═══ Provided entries

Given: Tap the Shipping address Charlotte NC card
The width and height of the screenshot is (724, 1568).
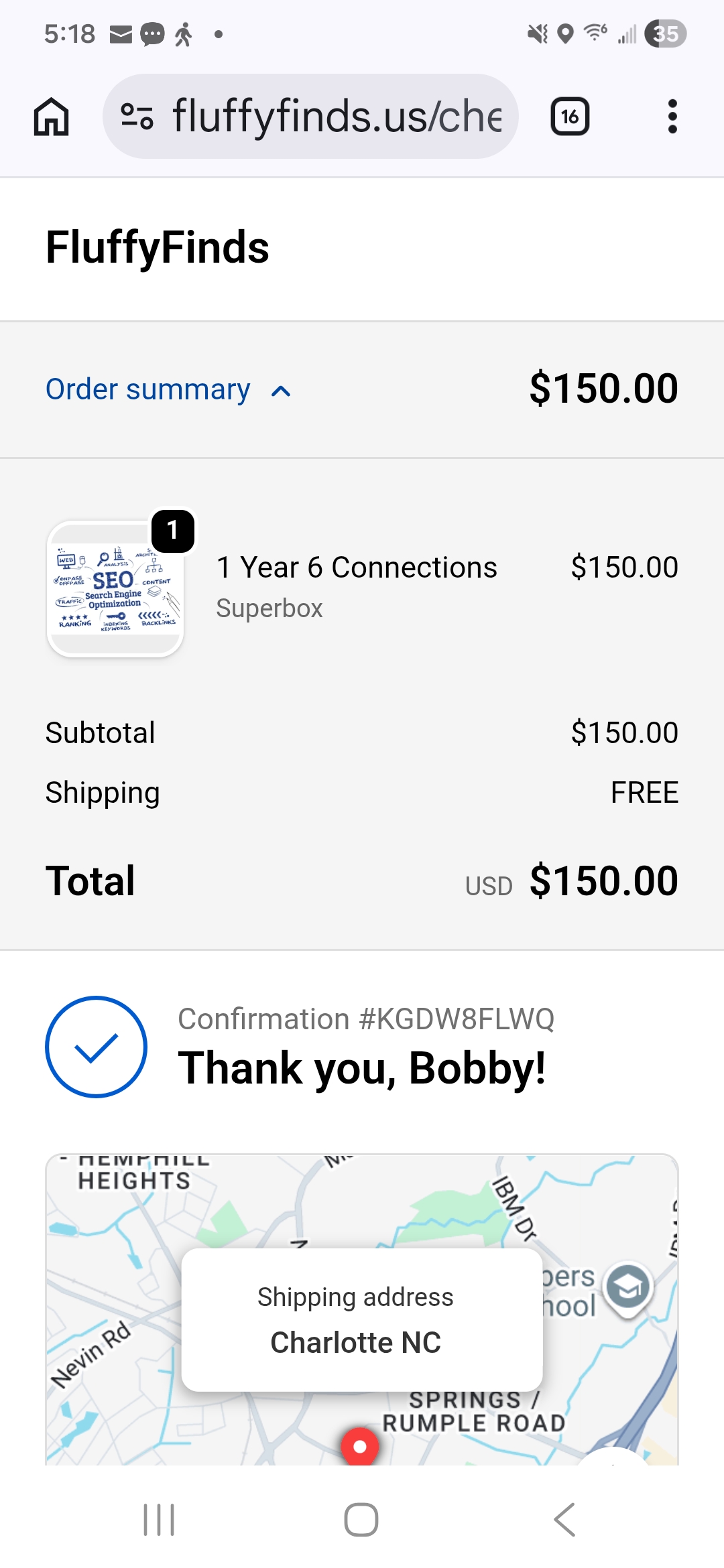Looking at the screenshot, I should [362, 1319].
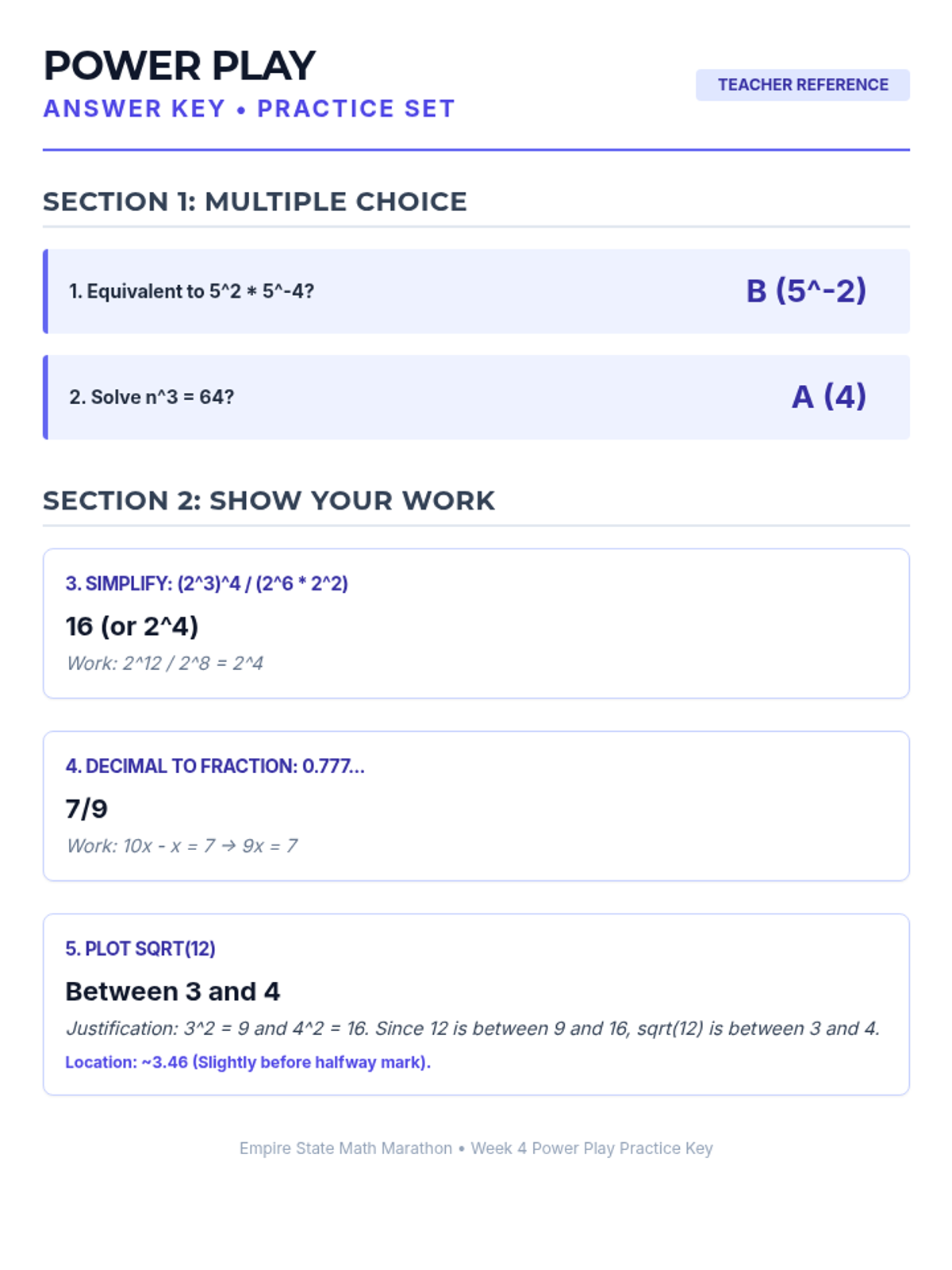Screen dimensions: 952x1270
Task: Click the Answer Key Practice Set subtitle
Action: pyautogui.click(x=249, y=109)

══════

◆ Task to complete ◆
Your copy should consist only of the lines from the one containing "The width and" through the last line of the entries above, reproduced exactly, without pictures.

◆ Result of this task ◆
The width and height of the screenshot is (724, 1568).
Looking at the screenshot, I should [362, 1319].
Screen dimensions: 952x1270
Task: Click the Answer Key Practice Set subtitle
Action: pyautogui.click(x=249, y=109)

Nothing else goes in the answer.